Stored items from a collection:
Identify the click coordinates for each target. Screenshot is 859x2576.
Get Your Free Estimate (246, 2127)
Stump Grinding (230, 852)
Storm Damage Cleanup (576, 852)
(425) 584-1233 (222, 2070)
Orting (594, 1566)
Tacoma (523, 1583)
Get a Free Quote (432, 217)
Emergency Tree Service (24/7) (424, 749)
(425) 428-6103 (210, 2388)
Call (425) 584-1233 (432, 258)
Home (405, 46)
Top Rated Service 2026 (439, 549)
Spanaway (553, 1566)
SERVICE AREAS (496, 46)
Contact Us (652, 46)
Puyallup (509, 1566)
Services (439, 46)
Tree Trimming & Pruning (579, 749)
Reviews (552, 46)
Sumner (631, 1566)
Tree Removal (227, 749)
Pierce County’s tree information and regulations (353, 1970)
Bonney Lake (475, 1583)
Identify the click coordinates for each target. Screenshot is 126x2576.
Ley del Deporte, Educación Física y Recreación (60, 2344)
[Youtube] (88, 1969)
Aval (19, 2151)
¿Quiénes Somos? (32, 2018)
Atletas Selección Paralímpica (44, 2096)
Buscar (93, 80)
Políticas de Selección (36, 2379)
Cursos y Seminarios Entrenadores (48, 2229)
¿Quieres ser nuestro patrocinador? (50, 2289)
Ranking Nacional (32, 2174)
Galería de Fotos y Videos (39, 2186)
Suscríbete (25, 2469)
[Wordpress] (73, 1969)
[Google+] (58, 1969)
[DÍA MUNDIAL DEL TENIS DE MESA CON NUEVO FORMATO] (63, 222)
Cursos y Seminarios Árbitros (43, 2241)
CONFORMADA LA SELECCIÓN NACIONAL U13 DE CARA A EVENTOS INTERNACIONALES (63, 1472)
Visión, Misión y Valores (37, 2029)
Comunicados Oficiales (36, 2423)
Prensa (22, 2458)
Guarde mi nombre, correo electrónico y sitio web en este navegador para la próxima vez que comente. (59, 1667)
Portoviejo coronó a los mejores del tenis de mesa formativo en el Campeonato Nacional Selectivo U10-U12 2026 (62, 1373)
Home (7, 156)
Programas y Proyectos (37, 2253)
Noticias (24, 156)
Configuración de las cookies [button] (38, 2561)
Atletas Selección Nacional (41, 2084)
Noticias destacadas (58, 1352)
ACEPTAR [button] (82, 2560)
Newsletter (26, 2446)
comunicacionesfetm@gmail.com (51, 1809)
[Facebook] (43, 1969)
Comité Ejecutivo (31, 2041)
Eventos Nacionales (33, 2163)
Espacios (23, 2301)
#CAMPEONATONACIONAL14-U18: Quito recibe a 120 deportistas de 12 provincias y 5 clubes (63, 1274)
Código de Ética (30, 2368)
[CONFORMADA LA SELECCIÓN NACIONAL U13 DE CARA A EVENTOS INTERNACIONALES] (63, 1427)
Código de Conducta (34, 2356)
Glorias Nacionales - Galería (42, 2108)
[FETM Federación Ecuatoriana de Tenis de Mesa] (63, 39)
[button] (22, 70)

* _Instructions to follow_: The first line of the entries, the line with "Cursos y Seminarios Árbitros (43, 2241)", and every line between them should be retyped exactly, and nothing else.

* _Reply_:
Identify the click coordinates for each target. Screenshot is 859x2576.
Get Your Free Estimate (246, 2127)
Stump Grinding (230, 852)
Storm Damage Cleanup (576, 852)
(425) 584-1233 (222, 2070)
Orting (594, 1566)
Tacoma (523, 1583)
Get a Free Quote (432, 217)
Emergency Tree Service (24/7) (424, 749)
(425) 428-6103 (210, 2388)
Call (425) 584-1233 (432, 258)
Home (405, 46)
Top Rated Service 2026 (439, 549)
Spanaway (553, 1566)
SERVICE AREAS (496, 46)
Contact Us (652, 46)
Puyallup (509, 1566)
Services (439, 46)
Tree Trimming & Pruning (579, 749)
Reviews (552, 46)
Sumner (631, 1566)
Tree Removal (227, 749)
Pierce County’s tree information and regulations (353, 1970)
Bonney Lake (475, 1583)
Identify the click coordinates for each target. Screenshot is 126x2576.
Ley del Deporte, Educación Física y Recreación (60, 2344)
[Youtube] (88, 1969)
Aval (19, 2151)
¿Quiénes Somos? (32, 2018)
Atletas Selección Paralímpica (44, 2096)
Buscar (93, 80)
Políticas de Selección (36, 2379)
Cursos y Seminarios Entrenadores (48, 2229)
¿Quieres ser nuestro patrocinador? (50, 2289)
Ranking Nacional (32, 2174)
Galería de Fotos y Videos (39, 2186)
Suscríbete (25, 2469)
[Wordpress] (73, 1969)
[Google+] (58, 1969)
[DÍA MUNDIAL DEL TENIS DE MESA CON NUEVO FORMATO] (63, 222)
Cursos y Seminarios Árbitros (43, 2241)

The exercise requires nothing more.